Stop Messing With The UI... It's Just Data!!!
Personally, I think the easiest way to do this is using a CompositeCollection
(or a custom enumerator). The advantage of this way of thinking is it properly separates this as data, which is what it is, rather than messing with custom UI nonsense/bindings/relative sources, etc.
I'll explain.
Consider you are trying to show 'x' number of dynamically-generated colors stored in a myColors
collection, followed by something that means 'no color' (your box with the line in it.)
First, define a 'no color' token somewhere in your app, like so...
class NoColorToken{}
Then define a DataTemplate
targeting that class, like so...
<DataTemplate DataType="{x:Type ns:NoColorToken}">
<TextBlock Text="Replace with template representing 'no color'" />
</DataTemplate>
You could even make it more generic calling it a NoSelectionToken
to use with any type of list. Just make sure to scope the DataTemplate to that specific location's usage (i.e. no color in this example.)
Then in your code, just stuff your colors into a CompositeCollection
followed by an instance of the NoColorToken
class, like so:
var colorsAndToken = new CompositeCollection();
colorsAndToken.Add(new CollectionContainer(myColors));
colorsAndToken.Add(new NoColorToken());
itemsControl.ItemsSource = colorsAndToken;
Changes to MyColors (if observable) will automatically update the UI.

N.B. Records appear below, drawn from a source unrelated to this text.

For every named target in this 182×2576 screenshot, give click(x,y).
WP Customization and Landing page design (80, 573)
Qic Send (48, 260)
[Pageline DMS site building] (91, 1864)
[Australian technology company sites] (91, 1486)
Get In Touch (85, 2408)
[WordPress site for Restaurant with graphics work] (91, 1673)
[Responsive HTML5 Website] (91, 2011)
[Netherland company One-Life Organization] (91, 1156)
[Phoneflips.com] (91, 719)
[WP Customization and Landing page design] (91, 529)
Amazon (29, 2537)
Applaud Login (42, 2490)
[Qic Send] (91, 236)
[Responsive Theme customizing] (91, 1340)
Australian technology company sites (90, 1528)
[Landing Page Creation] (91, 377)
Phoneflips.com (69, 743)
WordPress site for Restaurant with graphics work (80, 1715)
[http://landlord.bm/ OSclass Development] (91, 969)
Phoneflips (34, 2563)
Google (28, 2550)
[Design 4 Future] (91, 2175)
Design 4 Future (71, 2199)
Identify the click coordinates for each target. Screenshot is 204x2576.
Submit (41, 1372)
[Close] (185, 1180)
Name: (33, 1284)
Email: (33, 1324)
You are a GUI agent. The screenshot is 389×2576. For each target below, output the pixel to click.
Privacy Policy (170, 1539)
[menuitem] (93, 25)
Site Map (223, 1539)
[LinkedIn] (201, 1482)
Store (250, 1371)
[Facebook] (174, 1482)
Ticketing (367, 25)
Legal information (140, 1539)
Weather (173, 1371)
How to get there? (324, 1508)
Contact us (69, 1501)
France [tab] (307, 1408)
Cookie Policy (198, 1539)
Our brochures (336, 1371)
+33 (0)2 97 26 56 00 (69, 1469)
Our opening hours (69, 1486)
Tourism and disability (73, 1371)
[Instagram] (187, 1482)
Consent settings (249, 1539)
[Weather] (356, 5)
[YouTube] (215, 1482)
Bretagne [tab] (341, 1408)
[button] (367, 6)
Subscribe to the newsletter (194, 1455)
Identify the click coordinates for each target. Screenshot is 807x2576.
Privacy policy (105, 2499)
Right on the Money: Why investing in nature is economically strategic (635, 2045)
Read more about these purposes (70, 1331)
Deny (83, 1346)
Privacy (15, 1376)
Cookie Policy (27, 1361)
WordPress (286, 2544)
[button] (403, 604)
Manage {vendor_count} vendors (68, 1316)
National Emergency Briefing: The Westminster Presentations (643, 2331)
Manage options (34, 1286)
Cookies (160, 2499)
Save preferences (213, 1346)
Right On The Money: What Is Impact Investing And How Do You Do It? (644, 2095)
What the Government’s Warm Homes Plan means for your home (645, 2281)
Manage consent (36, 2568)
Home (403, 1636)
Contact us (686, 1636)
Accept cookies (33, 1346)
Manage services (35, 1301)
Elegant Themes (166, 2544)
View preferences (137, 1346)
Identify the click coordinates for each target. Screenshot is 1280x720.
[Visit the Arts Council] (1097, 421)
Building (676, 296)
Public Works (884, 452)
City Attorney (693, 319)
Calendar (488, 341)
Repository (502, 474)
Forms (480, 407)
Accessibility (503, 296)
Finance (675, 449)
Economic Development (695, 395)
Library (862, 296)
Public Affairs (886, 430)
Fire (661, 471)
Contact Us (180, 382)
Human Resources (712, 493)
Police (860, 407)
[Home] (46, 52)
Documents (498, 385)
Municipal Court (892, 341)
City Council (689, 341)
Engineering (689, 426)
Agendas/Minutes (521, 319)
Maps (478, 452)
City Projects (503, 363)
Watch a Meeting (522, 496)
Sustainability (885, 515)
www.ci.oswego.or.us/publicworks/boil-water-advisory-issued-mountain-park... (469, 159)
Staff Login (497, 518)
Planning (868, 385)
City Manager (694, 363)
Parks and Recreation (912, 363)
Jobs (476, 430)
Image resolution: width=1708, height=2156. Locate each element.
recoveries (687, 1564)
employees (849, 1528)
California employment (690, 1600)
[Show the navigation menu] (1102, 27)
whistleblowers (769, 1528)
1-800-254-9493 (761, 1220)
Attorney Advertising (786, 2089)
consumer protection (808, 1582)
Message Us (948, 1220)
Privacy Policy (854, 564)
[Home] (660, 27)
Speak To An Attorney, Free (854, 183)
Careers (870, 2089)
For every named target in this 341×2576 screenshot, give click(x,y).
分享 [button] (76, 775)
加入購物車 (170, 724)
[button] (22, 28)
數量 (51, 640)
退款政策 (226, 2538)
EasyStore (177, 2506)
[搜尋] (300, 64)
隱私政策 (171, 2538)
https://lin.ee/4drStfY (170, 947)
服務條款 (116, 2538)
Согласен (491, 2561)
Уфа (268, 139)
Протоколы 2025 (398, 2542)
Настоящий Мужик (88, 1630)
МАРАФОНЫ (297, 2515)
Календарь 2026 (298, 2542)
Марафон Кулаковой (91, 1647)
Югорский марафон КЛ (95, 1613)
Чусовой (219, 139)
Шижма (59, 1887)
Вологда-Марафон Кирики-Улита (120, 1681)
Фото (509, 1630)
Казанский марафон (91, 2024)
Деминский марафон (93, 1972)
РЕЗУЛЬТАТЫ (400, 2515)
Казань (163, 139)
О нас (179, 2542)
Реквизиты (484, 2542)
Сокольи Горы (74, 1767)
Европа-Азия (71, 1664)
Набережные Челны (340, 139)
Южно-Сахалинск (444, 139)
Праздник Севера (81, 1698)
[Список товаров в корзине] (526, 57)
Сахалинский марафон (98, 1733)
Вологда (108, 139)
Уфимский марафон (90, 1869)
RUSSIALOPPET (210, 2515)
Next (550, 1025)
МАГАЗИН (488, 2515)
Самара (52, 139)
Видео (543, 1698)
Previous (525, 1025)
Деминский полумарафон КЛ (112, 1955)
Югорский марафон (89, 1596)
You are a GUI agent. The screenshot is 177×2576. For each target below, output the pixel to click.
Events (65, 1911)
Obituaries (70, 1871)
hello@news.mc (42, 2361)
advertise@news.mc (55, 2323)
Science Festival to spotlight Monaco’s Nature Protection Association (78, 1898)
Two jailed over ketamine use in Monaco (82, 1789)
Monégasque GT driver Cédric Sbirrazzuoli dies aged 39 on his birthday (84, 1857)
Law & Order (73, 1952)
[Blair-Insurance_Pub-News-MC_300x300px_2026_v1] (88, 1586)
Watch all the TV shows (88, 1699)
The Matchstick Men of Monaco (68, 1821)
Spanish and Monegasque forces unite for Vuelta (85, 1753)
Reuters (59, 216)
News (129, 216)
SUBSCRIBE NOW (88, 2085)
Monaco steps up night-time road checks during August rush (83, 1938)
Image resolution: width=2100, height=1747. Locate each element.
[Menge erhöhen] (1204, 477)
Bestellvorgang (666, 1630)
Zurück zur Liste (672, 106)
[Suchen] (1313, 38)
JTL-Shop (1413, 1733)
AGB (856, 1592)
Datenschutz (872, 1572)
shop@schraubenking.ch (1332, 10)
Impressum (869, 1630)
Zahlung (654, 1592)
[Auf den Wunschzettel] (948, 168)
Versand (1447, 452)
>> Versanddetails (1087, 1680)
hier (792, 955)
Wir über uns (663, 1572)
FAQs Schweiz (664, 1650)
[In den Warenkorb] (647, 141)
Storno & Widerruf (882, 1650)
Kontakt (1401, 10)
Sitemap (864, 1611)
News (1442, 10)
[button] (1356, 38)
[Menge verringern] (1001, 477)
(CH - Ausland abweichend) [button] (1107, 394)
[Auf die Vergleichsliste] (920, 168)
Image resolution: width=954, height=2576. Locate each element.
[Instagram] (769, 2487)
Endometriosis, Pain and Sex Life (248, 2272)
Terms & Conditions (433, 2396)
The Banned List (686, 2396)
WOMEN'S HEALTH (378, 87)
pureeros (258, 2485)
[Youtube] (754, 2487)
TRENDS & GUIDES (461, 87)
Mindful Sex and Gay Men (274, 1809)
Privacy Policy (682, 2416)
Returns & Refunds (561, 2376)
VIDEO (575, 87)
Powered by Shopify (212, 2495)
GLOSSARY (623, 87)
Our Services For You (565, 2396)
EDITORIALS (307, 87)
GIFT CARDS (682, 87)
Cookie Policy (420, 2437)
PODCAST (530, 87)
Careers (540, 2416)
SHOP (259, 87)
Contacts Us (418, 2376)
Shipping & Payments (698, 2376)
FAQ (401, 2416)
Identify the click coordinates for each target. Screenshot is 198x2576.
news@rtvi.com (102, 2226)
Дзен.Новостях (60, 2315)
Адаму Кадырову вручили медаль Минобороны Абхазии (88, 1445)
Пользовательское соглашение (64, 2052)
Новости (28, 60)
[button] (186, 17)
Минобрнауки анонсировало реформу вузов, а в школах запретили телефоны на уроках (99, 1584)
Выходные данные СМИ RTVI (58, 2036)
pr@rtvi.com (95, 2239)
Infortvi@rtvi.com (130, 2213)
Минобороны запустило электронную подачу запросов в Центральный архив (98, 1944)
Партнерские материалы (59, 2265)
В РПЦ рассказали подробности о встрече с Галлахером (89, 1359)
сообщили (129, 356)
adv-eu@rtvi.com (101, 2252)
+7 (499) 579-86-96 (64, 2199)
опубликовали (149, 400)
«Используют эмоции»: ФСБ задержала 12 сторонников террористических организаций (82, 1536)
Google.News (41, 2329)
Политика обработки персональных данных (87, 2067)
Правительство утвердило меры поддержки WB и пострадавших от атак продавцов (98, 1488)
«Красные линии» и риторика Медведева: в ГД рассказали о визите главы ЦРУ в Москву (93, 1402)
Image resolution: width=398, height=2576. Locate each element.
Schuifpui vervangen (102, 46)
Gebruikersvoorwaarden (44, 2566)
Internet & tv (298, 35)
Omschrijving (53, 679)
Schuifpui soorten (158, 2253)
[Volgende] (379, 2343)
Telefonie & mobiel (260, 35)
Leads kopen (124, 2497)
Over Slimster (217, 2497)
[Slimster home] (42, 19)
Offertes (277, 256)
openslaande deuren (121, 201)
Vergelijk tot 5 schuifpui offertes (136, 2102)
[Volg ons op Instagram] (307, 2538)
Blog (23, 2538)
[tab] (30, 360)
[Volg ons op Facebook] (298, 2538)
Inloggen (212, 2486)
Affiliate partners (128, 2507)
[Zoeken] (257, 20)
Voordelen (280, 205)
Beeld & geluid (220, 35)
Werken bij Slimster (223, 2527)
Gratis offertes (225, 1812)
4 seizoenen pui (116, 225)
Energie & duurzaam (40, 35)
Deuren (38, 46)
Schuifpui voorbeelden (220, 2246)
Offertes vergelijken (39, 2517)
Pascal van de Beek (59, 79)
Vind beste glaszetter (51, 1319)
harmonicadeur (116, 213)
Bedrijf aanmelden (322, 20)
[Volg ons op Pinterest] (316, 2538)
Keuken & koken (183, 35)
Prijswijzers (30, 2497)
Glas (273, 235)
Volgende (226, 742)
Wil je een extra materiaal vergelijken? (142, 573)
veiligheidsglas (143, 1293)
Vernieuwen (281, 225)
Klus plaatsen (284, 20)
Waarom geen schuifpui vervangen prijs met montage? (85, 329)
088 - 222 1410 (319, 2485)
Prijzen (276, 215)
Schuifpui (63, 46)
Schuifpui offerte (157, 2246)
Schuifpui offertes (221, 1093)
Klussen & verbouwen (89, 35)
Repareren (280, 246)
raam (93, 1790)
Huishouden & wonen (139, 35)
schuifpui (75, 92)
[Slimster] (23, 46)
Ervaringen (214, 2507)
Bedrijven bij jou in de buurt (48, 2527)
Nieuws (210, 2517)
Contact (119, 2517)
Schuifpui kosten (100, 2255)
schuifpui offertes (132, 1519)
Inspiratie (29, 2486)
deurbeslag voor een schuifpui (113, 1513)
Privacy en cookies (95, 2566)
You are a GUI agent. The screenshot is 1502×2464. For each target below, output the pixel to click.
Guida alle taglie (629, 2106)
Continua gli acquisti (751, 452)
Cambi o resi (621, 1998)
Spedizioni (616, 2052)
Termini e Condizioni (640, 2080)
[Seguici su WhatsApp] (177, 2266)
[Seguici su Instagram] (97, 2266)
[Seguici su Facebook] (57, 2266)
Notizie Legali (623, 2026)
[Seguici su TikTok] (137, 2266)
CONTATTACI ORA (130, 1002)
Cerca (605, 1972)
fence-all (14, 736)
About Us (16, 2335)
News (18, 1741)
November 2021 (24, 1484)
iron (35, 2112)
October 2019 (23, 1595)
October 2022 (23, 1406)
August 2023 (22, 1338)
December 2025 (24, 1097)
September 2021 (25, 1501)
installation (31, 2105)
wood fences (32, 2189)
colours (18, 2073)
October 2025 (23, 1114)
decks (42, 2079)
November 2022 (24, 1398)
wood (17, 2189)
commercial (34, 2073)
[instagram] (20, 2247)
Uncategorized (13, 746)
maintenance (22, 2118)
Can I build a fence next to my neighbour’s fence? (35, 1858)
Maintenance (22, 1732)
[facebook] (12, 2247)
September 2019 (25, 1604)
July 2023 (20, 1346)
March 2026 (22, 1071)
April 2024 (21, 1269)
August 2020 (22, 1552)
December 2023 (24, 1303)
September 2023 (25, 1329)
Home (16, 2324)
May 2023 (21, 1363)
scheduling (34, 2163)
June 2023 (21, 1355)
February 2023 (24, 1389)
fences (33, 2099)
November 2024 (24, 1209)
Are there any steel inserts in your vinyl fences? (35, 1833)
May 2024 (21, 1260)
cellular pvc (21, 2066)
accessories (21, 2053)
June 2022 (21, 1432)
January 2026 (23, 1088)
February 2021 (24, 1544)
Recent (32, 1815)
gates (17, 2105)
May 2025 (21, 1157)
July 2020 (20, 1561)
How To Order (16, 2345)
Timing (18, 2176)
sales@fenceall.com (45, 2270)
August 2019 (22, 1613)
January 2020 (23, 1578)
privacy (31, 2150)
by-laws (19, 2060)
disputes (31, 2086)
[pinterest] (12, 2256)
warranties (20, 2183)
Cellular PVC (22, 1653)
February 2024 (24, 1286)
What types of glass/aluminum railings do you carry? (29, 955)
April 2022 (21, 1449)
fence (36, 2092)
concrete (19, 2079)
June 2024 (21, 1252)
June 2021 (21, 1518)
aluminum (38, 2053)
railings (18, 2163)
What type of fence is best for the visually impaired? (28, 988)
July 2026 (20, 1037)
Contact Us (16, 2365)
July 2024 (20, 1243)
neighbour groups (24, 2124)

Things can be made even easier if they don't need to be observable (i.e. No individual adds or removals) by simply writing an enumerator function (essentially the simplified basics of what CompositeCollection
does internally.)
IEnumerable ColorsWithToken(IEnumerable colors){
foreach (var color in colors)
yield return color;
yield return new NoColorToken();
}
itemsControl.ItemsSource = ColorsWithToken(myColors);
Again though, the custom enumerator approach won't track changes to myColors
. If myColors
changes, you have to re-assign ItemsSource
. However, if you go the route of the CompositeCollection
, it handles updates automatically, just at the expense of a new object, the CompositeCollection
, but that's what it's there for.
By the way, you can also wrap the above in a converter that handles either approach for you, returning either the enumerator, or a CompositeCollection
for a pure XAML approach regardless of which ItemsControl.ItemsSource
you're applying it to. I've actually done exactly that with an AddNoSelectionPlaceholder
converter.)
Again, the reason I prefer this is it treats the items, including the 'no color' item as data, which is what it is. Even better, since it is data, it lets you easily change things around. Want the 'no color' item to be first? Just switch the order you added them.
colorsAndToken.Add(new NoColorToken());
colorsAndToken.Add(new CollectionContainer(myColors));
or
yield return new NoColorToken();
foreach (var color in colors)
yield return color;
Again, it's just data now. Nothing 'clever' needs to be done in the data template or control, bindings or anywhere else. Even better, it's now also fully unit-testable. No UI needed.